Monday, April 23, 2012

Faulty Technology

I do a number of 'on-line' surveys and get paid for doing them. Some you accrue points which can be used to convert into vouchers for a number of well-known retail outlets, or they can be converted into Amazon points. I have managed to get quite a few items from Amazon, books, a digital watch, an external hard-drive for the iMac, as well as managing to get a microwave, an electric iron and a mini DVD player as well as a Sony e-reader from Argos and Curry's. I had a cheque to pay into my Nationwide account come in the post on Saturday and decided to go into the city centre to pay it into the account. The branch has a couple of automated machines that allow you to pay in cash, cheques as well as the usual A.T.M. functions found on most other 'hole-in-the-wall' machines.

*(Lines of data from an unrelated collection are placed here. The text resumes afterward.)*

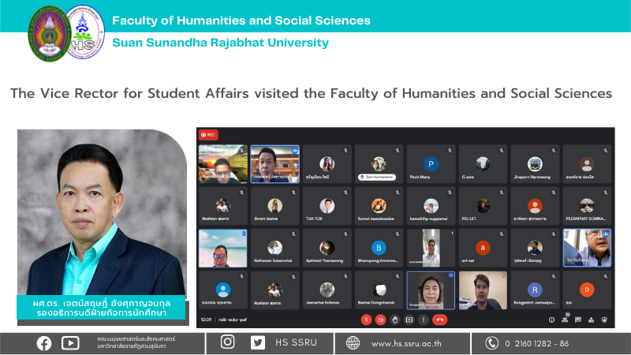The image size is (631, 355).
Task: Click the present screen icon
Action: (409, 320)
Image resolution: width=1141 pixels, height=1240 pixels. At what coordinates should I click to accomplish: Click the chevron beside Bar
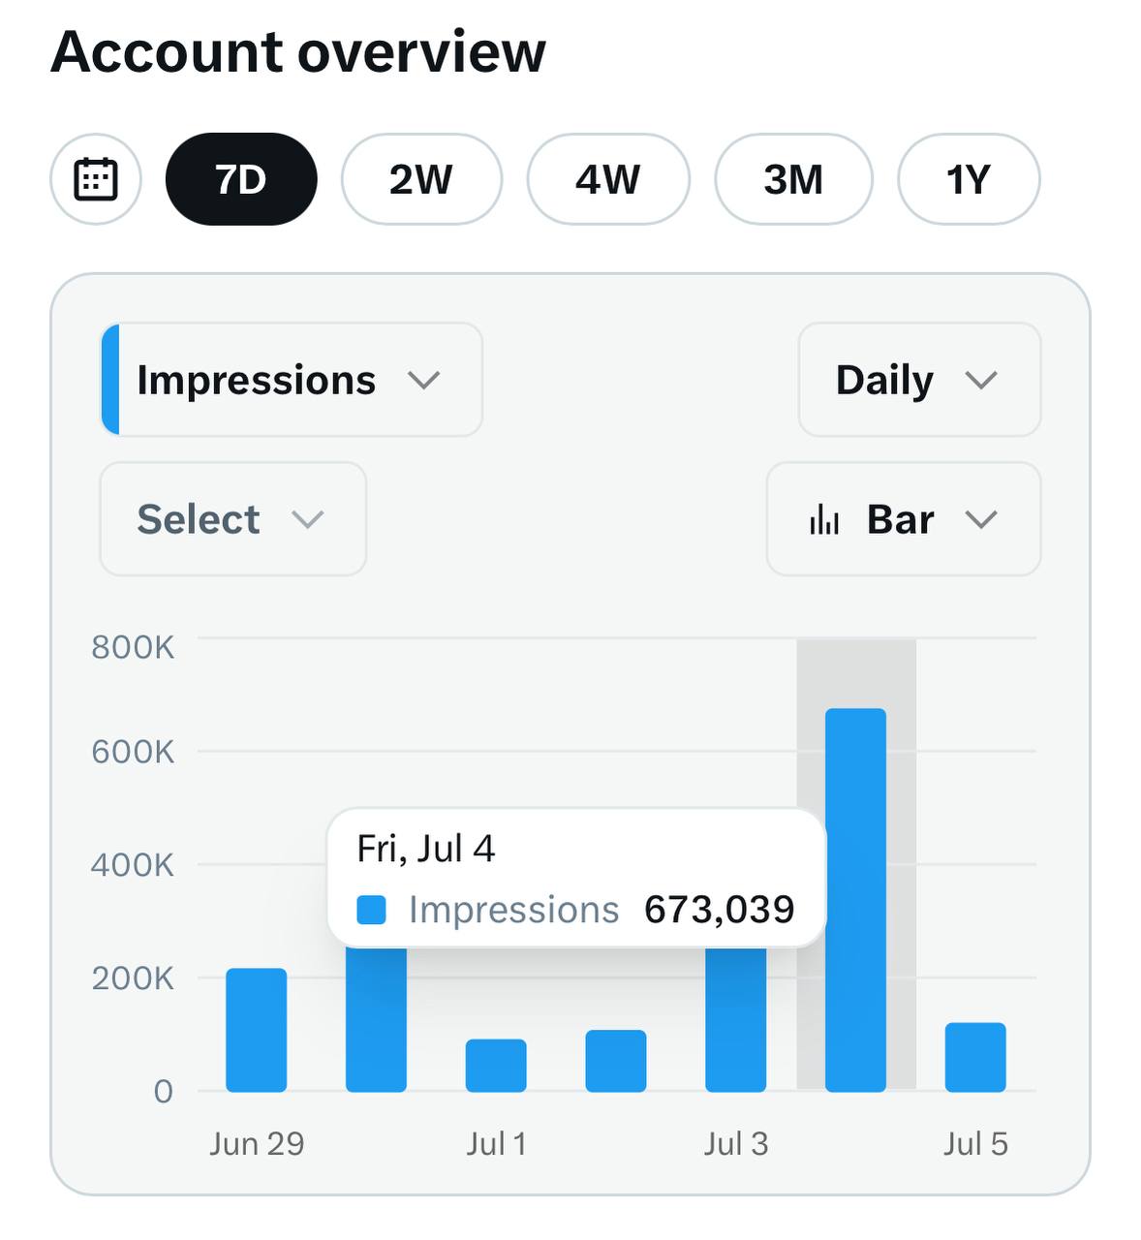coord(981,520)
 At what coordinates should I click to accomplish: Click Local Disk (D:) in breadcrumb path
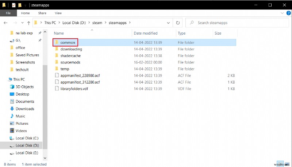[74, 23]
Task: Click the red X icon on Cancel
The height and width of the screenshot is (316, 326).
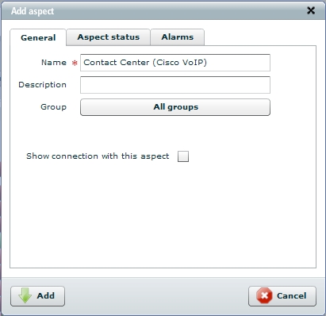Action: (264, 295)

I put in my cashcard and pressed the relevant keys in order to pay in the cheque. I put the cheque in the slot as indicated, to have it immediately rejected and spat out unceremoniously. I had thought that I had managed to put it in the slot in the correct way, as indicated by the illustration shown on screen. But again it was rejected. It grabbed the cheque in a very brisk fashion. Can't they programme a machine to at least have a few manners? Doesn't seem they can. I attempted this action several more times, much to the amusement of the lady who was waiting to use the thing behind me. I then decided, when the cheque was thown back at me for around the sixth time to give up on the whole process, and was about to queue up to use the traditional method of payment, through a human being behind a desk (the whole purpose, supposedly, of having the automated system would have been to cut down on having to queue.) I went to another machine the other end of the banking hall, and this one worked perfectly, without a single hitch. How can one machine be so difficult, and the other work perfectly? What particularly annoyed me was that none of the Nationwide staff who where nearby made any effort to help resolve the problem with the machine. I was always under the impression that their staff were quite helpful, so this has really changed my view of them.